A première vue, ça a l’air stupide : le type qui arrive là, couvert de la poussière des chemins qu’il arpente depuis des lustres, monté sur un ânon à peine assez grand pour le porter, entouré d’une troupe de va-nu-pieds tout aussi gris de poussière que lui, n’a pas du tout l’air d’un roi. Du point de vue des soldats romains chargés d’assurer la sécurité dans Jérusalem pour la fête de la Pâque, ça ressemble à une farce. Vraiment pas de quoi s’affoler. Et d’ailleurs les soldats ne bougent pas d’un millimètre.

Les pharisiens, eux, s’affolent. Car ils savent, contrairement aux soldats, que la foule voit Jésus à la lumière d’une Parole qui a précédé ce moment et que cette Parole peut faire des choses étonnantes, des choses qui changent le monde. Cette Parole-là est celle qui retentit dans tous les commencements du monde : elle nomme ce qui ne se voit pas encore, et en le nommant elle le fait advenir. Cette Parole-là a promis au peuple hébreu un roi qui viendrait, monté sur un ânon. À la lumière de cette Parole, la foule voit Jésus pour ce qu’il est : le roi tant attendu.

Ce jour-là, la foule voit donc la véritable nature de l’homme qui vient vers elle, au-delà du visible. Elle voit et elle pose des mots qui se font Parole pour dire cet invisible, pour le rendre visible. Pour un bref instant, la foule regarde Jésus comme Jésus regarde les personnes qu’il rencontre. Pour un bref instant, elle pose une Parole de vie sur Jésus comme Jésus pose des Paroles de vie sur les personnes qu’il rencontre. Pour un bref instant, la foule est l’humanité qu’espère Dieu : capable de regarder pour voir vraiment et de dire une Parole qui fait advenir à la vie. Au moment où la foule proclame qui est Jésus, elle fait advenir sa royauté.

Humanité à l’image de Dieu, la foule accomplit sa vocation de voir les choses et les êtres tels qu’ils sont vraiment – c’est-à-dire encore riches de possibles – et de dire les paroles qui feront advenir ces possibles à l’être. Voir le monde et ses habitant·es tel·les qu’ils et elles sont, et dire une parole qui ne les enferme pas dans leur état, mais dit aussi les devenirs possibles. C’est notre vocation, mais ce n’est certes pas facile !

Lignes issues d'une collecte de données

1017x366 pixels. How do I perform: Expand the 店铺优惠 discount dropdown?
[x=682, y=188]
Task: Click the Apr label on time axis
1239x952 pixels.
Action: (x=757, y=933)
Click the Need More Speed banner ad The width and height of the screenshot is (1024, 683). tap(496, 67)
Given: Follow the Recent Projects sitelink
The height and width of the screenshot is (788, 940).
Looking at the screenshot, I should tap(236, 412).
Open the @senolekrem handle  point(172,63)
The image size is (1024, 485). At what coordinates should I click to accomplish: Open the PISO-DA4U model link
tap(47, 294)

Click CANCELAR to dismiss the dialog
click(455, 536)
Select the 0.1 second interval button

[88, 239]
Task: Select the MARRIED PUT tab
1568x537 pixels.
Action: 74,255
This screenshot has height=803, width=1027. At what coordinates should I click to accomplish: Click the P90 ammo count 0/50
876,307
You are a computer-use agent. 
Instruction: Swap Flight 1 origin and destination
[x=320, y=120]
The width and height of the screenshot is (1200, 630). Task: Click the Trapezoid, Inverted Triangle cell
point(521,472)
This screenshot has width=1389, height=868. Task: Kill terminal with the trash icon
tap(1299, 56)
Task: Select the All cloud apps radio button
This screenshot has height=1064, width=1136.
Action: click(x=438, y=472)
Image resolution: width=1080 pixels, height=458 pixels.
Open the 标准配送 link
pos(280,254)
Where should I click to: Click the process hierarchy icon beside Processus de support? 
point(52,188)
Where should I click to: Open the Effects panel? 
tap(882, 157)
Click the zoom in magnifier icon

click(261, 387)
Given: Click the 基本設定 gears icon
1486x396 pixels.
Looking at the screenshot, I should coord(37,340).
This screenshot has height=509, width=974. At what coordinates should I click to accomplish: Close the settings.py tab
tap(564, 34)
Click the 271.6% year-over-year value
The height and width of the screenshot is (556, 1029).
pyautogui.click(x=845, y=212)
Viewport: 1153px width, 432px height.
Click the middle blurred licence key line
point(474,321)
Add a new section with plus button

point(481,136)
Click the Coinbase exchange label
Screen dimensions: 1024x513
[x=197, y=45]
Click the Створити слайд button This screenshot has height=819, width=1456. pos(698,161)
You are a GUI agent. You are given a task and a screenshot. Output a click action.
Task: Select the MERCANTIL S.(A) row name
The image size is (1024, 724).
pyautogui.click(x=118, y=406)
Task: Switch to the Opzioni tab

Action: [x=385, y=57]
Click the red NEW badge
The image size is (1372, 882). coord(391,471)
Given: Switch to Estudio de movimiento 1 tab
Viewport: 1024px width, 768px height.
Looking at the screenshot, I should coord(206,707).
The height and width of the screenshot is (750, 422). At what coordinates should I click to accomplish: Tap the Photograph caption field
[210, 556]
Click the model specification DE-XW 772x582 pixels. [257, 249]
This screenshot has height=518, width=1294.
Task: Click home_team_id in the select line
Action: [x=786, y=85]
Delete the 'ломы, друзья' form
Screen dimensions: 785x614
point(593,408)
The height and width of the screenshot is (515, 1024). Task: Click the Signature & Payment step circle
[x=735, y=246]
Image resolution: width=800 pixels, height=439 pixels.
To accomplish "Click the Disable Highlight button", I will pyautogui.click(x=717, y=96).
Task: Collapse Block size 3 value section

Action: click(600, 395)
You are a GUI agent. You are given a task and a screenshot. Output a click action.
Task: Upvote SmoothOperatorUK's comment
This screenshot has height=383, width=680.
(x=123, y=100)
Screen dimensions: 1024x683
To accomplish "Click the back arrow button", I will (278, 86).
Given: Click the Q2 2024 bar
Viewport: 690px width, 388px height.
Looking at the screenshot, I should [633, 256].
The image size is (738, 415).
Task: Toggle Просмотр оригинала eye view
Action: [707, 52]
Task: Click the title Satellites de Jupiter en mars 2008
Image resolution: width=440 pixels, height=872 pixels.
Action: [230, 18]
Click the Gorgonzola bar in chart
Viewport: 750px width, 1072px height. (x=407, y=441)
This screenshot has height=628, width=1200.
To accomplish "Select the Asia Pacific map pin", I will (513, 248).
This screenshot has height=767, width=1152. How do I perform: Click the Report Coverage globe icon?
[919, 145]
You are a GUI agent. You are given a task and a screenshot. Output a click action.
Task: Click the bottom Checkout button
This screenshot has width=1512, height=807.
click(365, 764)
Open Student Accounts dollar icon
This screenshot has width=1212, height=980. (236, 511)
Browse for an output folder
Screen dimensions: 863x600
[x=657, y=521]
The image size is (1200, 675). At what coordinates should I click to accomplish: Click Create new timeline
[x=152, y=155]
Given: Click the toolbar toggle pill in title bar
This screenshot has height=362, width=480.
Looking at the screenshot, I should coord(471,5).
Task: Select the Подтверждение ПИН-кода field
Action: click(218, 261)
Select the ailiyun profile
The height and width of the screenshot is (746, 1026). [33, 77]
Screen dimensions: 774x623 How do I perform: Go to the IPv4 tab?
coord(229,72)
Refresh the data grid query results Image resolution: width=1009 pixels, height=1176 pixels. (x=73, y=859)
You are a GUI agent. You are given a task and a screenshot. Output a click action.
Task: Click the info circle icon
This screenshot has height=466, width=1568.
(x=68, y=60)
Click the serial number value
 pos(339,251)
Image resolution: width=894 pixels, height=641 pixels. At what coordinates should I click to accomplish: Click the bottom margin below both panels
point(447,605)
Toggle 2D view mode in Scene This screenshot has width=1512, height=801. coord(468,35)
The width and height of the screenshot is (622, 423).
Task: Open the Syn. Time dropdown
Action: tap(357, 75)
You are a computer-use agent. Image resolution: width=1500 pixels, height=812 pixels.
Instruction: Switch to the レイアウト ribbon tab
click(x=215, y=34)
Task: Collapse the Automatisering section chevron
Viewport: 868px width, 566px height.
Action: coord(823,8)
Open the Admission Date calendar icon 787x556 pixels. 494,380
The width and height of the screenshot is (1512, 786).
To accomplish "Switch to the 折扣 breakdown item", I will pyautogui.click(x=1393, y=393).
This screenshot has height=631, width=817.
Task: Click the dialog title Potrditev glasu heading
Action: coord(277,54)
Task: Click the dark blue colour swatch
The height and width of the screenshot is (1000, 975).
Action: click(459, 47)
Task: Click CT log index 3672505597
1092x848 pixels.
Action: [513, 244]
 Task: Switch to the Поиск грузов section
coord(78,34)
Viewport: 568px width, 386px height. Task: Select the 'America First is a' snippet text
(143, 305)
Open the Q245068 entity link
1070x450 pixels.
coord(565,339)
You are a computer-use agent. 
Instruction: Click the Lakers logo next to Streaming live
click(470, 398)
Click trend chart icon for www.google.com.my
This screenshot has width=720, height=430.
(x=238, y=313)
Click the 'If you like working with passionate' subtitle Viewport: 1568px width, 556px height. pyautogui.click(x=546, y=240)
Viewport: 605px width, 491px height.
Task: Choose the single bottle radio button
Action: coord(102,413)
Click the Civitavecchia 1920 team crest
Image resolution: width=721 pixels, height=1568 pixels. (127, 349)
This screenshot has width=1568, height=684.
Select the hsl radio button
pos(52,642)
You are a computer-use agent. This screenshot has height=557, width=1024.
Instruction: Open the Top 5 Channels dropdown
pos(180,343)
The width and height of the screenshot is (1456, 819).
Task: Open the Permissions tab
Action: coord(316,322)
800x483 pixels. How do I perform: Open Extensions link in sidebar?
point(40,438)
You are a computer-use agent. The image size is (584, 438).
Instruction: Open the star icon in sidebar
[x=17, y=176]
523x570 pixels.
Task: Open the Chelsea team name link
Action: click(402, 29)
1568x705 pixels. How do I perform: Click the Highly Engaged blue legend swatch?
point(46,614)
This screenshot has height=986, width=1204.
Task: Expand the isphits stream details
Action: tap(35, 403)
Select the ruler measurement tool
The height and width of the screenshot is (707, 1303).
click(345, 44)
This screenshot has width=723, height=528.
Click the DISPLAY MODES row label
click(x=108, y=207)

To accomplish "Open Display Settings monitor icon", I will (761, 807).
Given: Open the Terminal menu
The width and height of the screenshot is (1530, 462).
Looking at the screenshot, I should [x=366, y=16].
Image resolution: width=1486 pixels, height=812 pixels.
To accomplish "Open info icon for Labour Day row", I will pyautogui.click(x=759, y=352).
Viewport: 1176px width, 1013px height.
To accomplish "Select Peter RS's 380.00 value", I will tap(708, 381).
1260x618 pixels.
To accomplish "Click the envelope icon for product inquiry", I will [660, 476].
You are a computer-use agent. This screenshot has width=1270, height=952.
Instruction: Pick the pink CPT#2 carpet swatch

CONSIGNES —
a) Répondez à ces questions sur l'extrait :
(i) Pour quelle fête les soldats romains assurent-ils la sécurité dans Jérusalem ?
(ii) Qu'est-ce que la Parole a promis au peuple hébreu ?
(iii) D'après le dernier paragraphe, comment sont les choses et les êtres tels qu'ils sont vraiment ?
b) Reproduisez, s'il vous plaît, le passage de l'extrait allant de « Ce jour-là, la » jusqu'à « advenir sa royauté. » inclus.

CORRIGÉ —
a)
(i) La fête de la Pâque.
(ii) Un roi qui viendrait, monté sur un ânon.
(iii) Encore riches de possibles.

b)
Ce jour-là, la foule voit donc la véritable nature de l’homme qui vient vers elle, au-delà du visible. Elle voit et elle pose des mots qui se font Parole pour dire cet invisible, pour le rendre visible. Pour un bref instant, la foule regarde Jésus comme Jésus regarde les personnes qu’il rencontre. Pour un bref instant, elle pose une Parole de vie sur Jésus comme Jésus pose des Paroles de vie sur les personnes qu’il rencontre. Pour un bref instant, la foule est l’humanité qu’espère Dieu : capable de regarder pour voir vraiment et de dire une Parole qui fait advenir à la vie. Au moment où la foule proclame qui est Jésus, elle fait advenir sa royauté.